Onlara ve Hıristiyan ulusal vatanını hayal eden bir avuç Lübnanlıya göre Taif Anlaşması, bir şekilde engellenmeliydi. 22 Kasım 1989 yılında Cumhurbaşkanı Röne Muavvad’ın suikasta uğramasının ardından -ki Röne Muaavvad, Taif’teki katılımcılar tarafından kabul edilen bir başkandı- 1992 yılında ikinci adım atıldı. Şöyle ki o dönemde Lübnan’a tutunan Suriye rejimi, Taif Anlaşması’ndan sonra yapılan ilk genel seçimlere yönelik kapsamlı Hıristiyan halk boykotunu görmezden geldi.

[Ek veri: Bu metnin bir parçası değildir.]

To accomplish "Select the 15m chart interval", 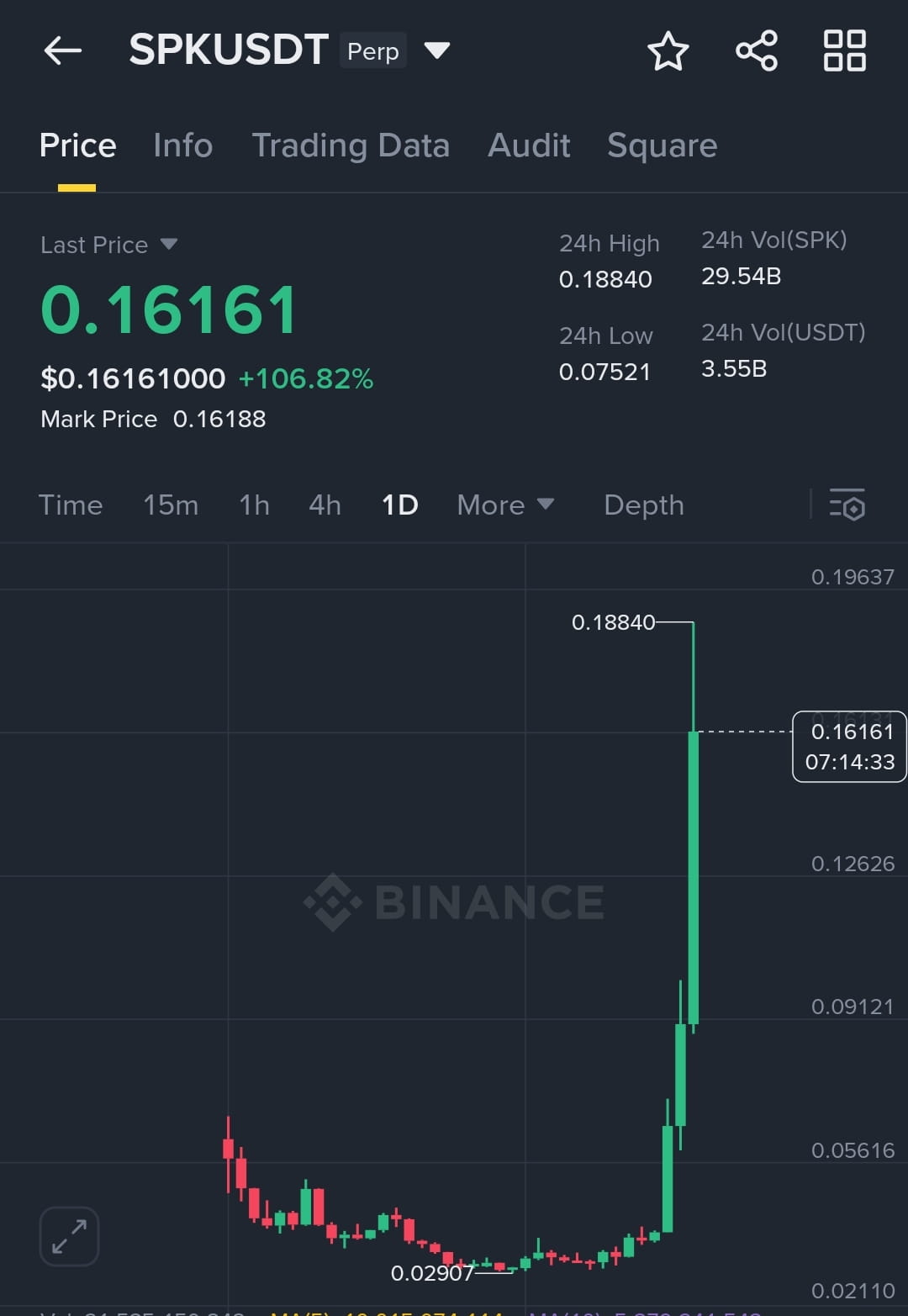I will [171, 505].
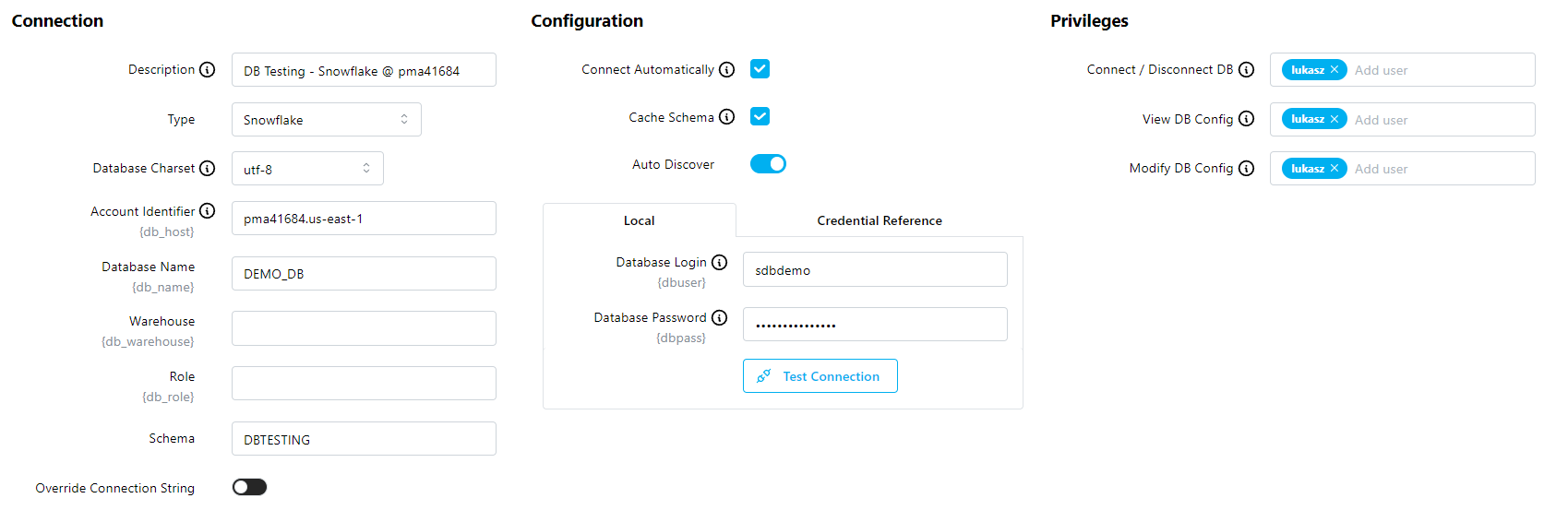The width and height of the screenshot is (1568, 522).
Task: Click the Cache Schema info icon
Action: point(727,117)
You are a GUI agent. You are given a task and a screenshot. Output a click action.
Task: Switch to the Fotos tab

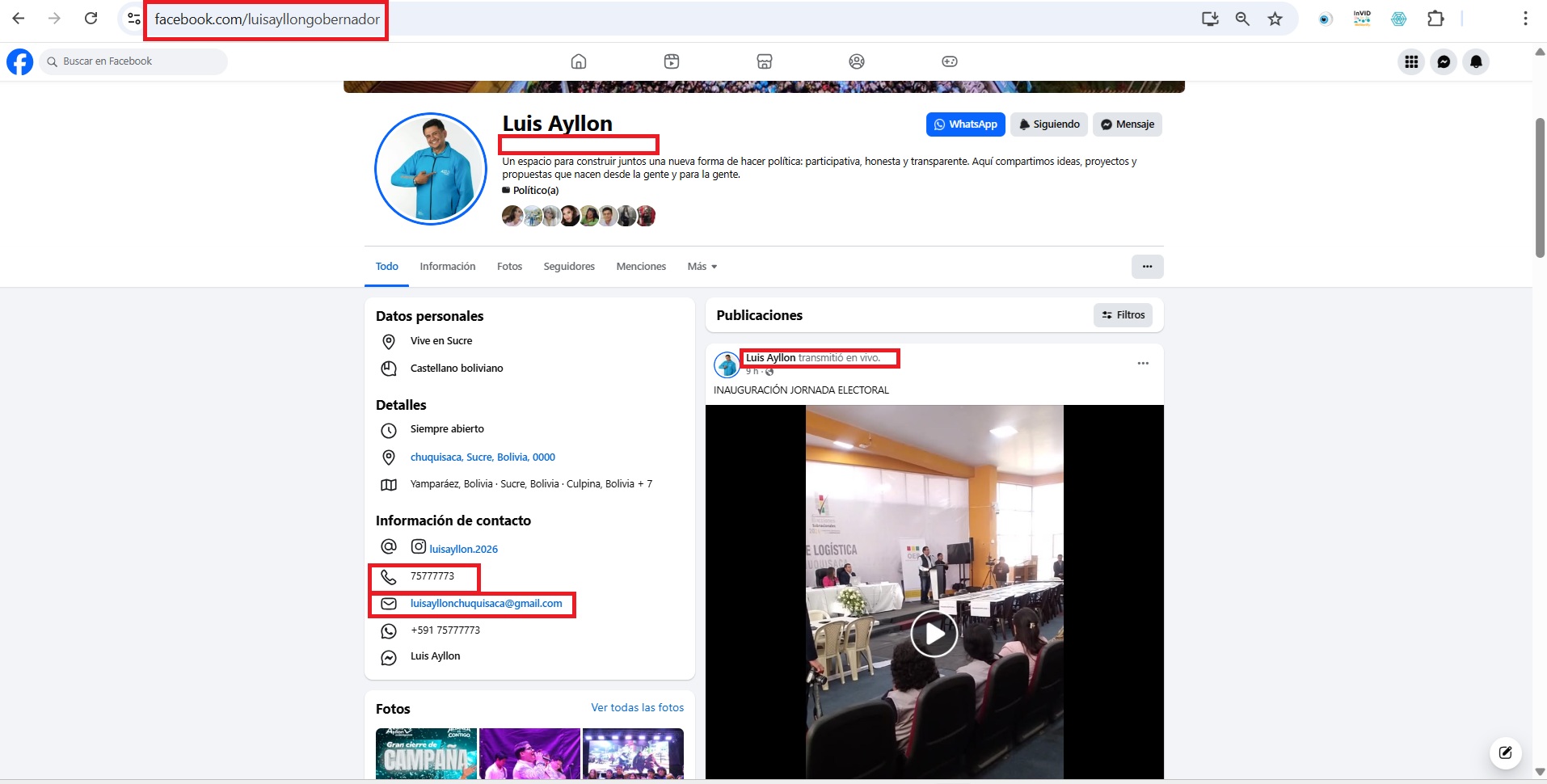509,267
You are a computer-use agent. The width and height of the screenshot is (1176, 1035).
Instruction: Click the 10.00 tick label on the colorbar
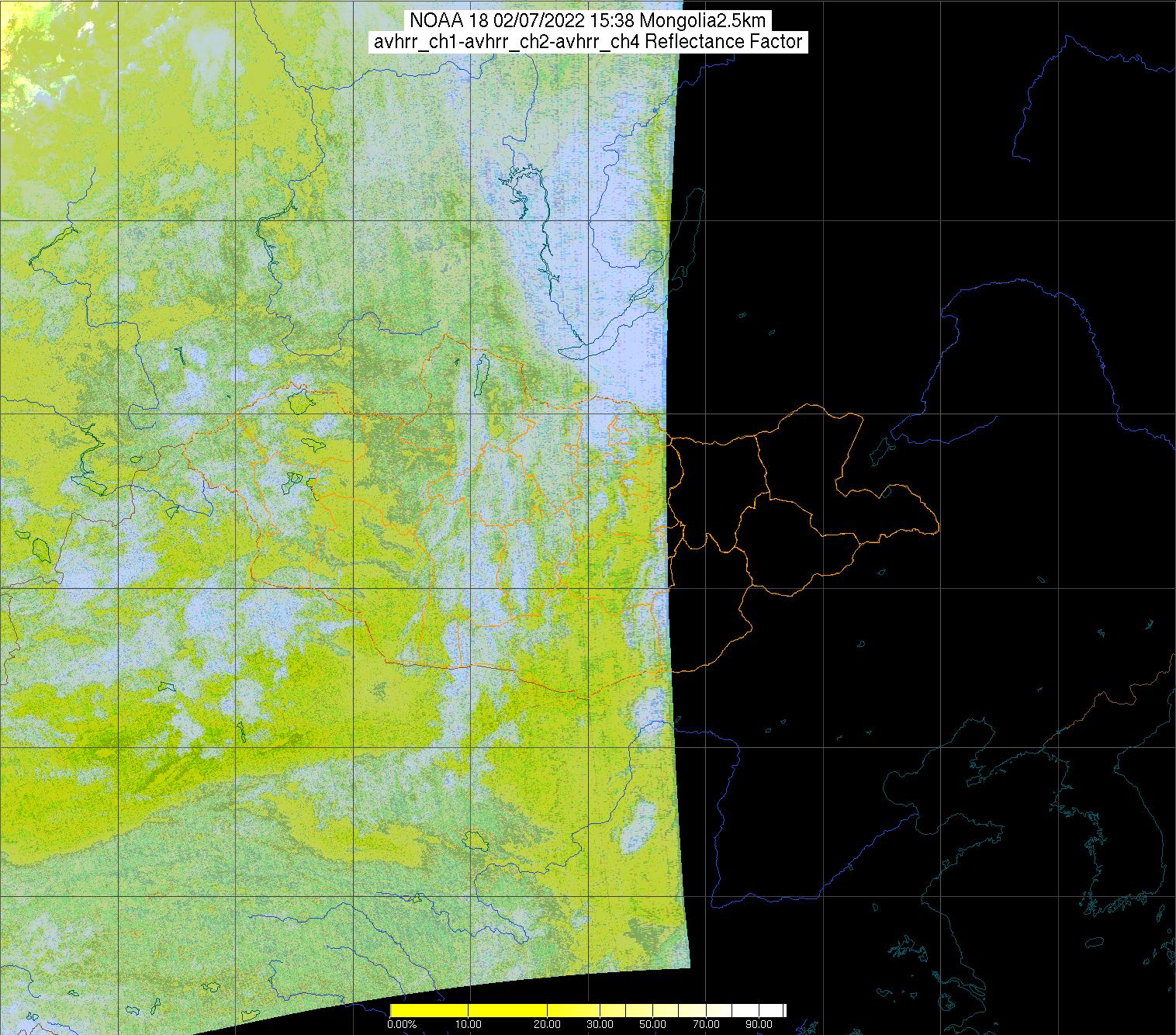pos(469,1025)
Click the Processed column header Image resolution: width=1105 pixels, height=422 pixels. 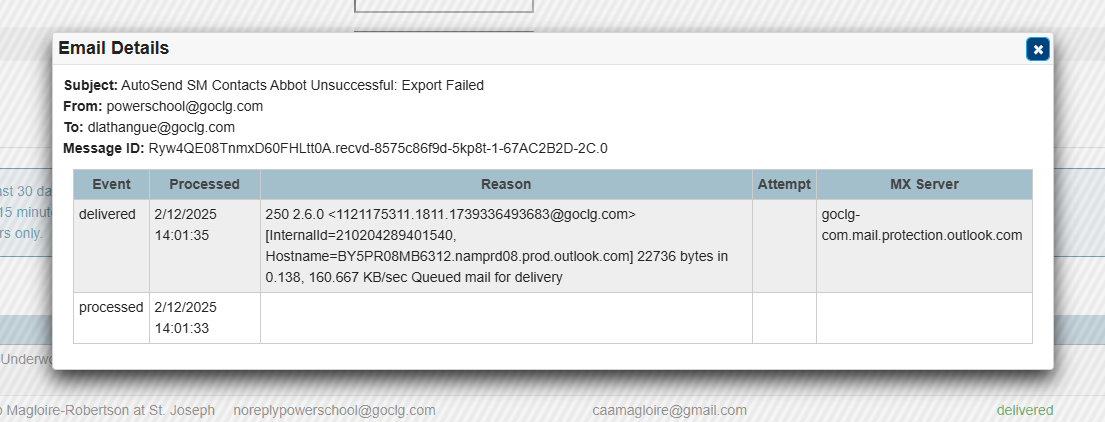tap(204, 185)
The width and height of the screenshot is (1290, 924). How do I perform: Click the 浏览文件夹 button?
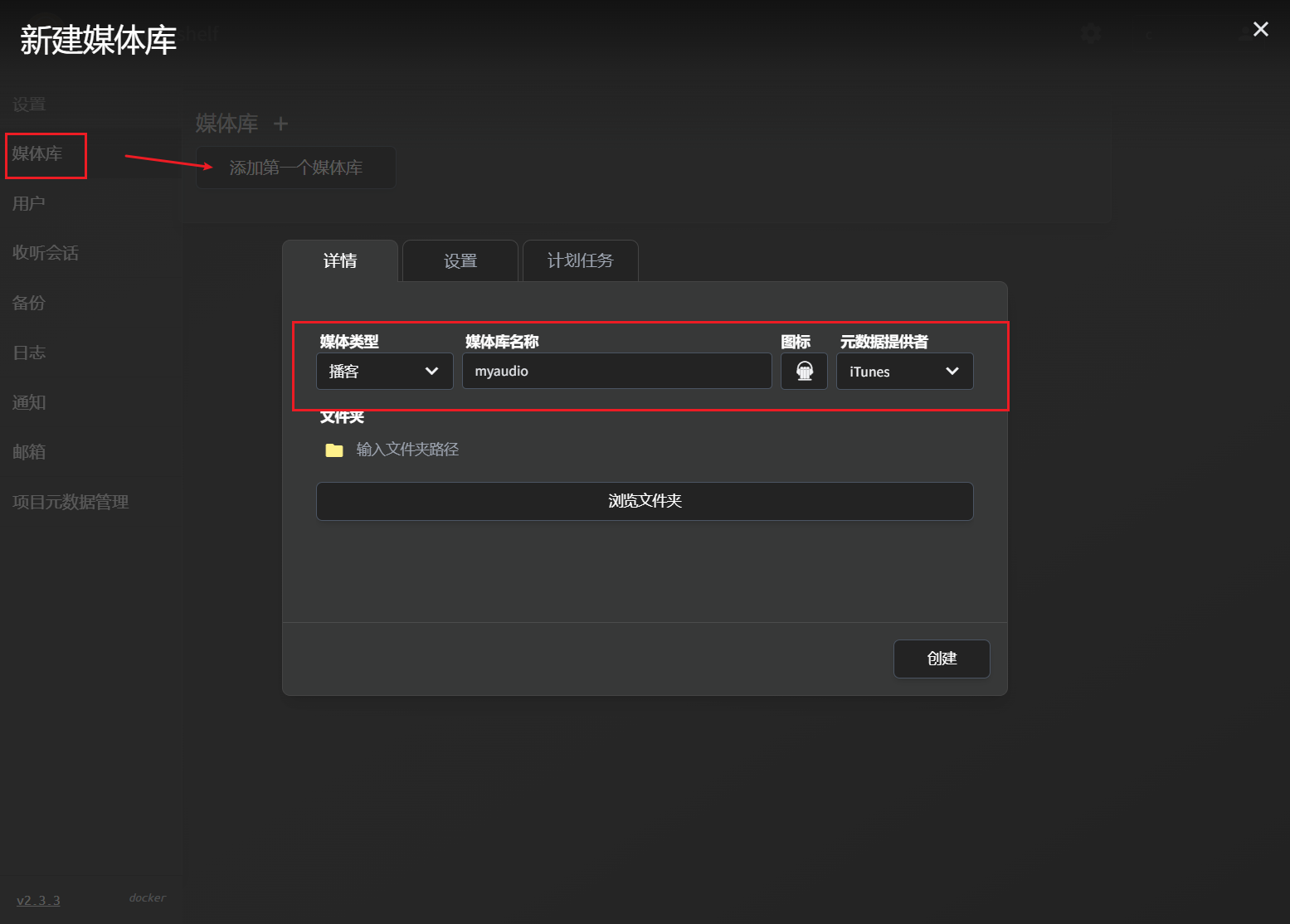tap(645, 501)
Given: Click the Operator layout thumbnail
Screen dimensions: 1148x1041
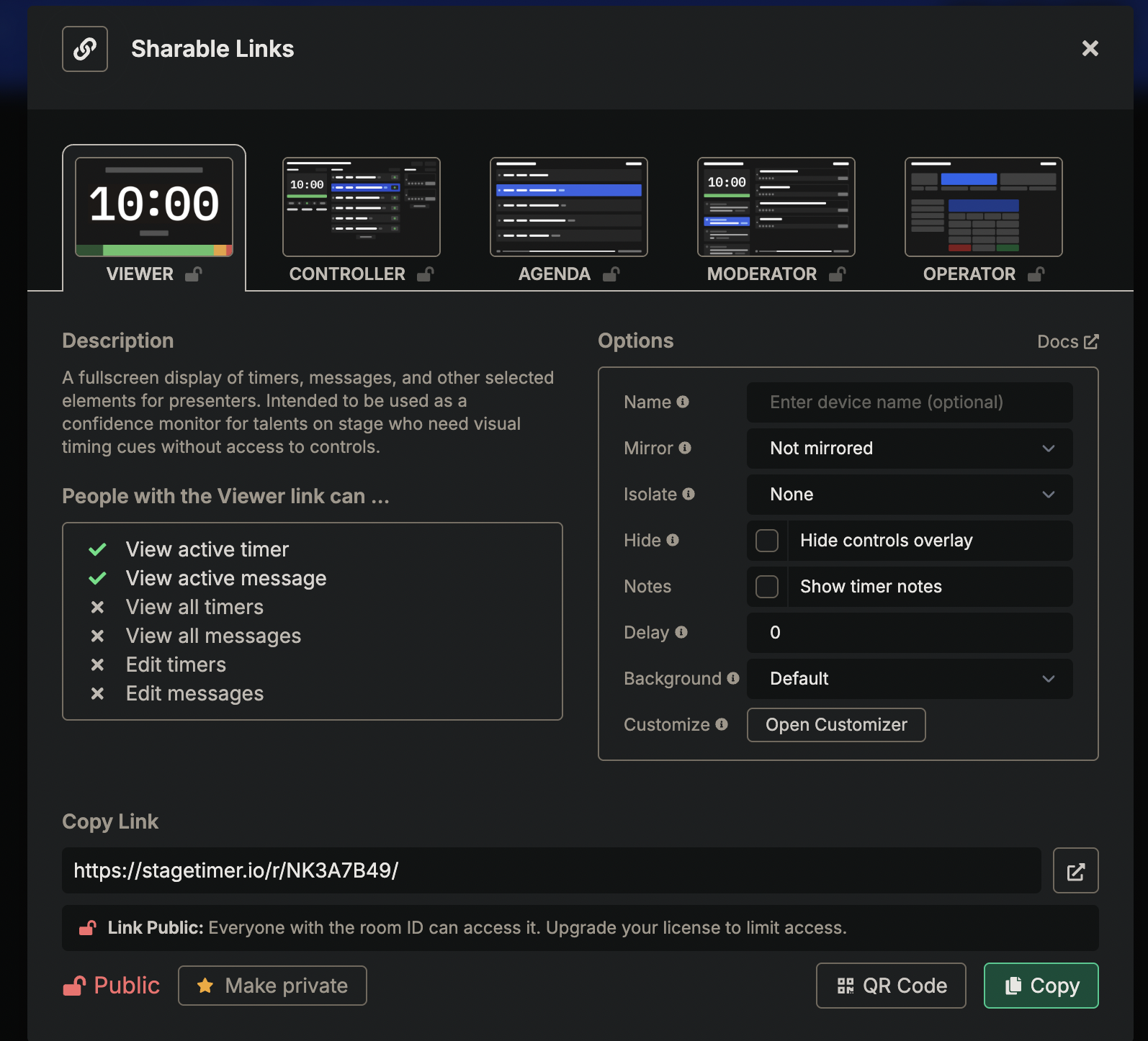Looking at the screenshot, I should click(983, 207).
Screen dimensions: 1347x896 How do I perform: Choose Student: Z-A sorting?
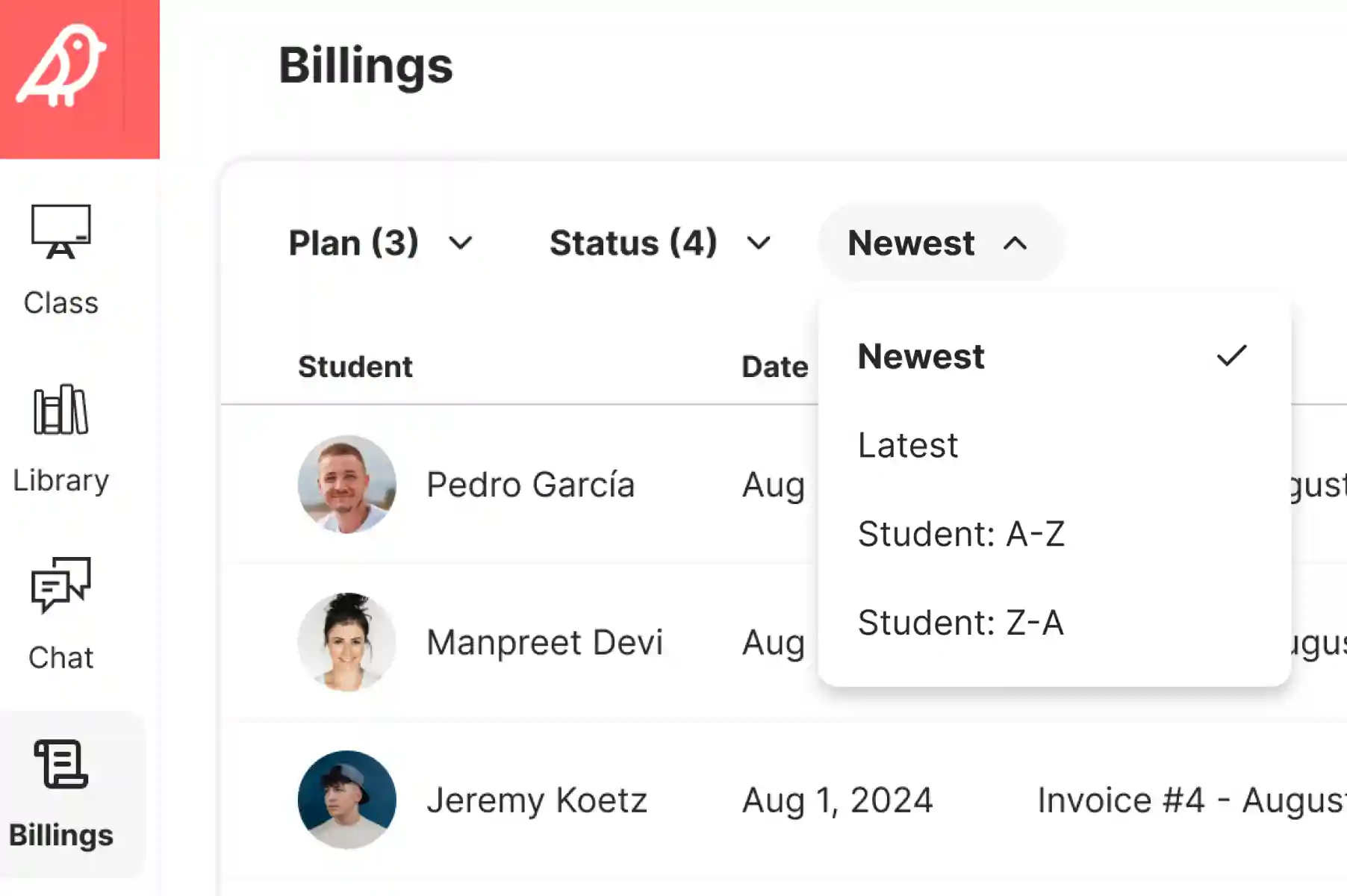click(x=961, y=622)
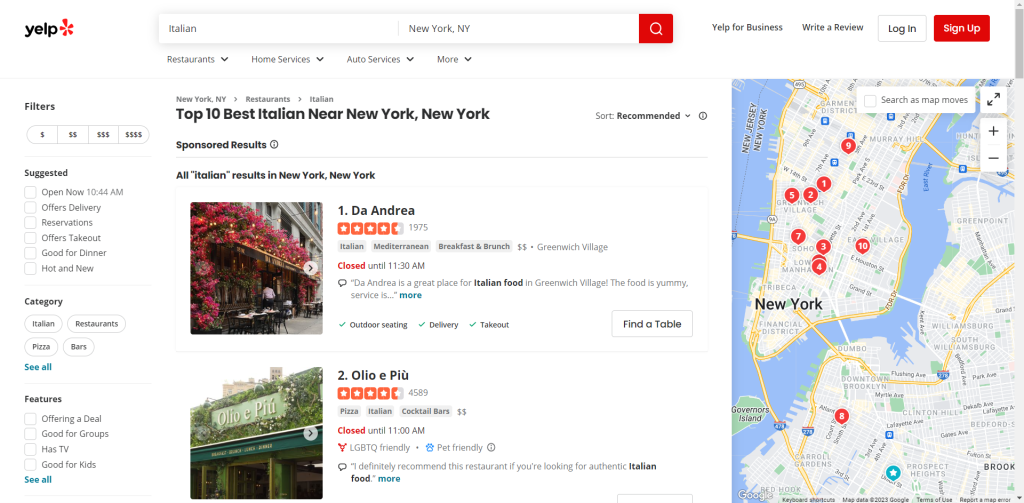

Daha sonra Suriye rejimi, Taif anlaşmasını iki yoldan engellemeye çalıştı. İlki, Suriye-Lübnan istihbarat servisidir ki 2011 öncesi Suriye’deki istihbarat şeklinden çok da farklılık göstermeyen Lübnan istihbaratı, Lübnan’ı yönetme konusunda söz sahibi oldu. İkincisi ise bölgede İran’ın en büyük yatırımı ve destekçisi olan Hizbullah’tır.

2005 yılındaki Refik Hariri suikastı, Taif Anlaşması’nı ortadan kaldırmanın ayrılmaz bir parçasıydı. Şu an meydana gelen şey, Hıristiyan cephesiyle de olsa İran’ın Lübnan üzerindeki hegemonyasını pekiştirmeye yönelik bir girişimdir.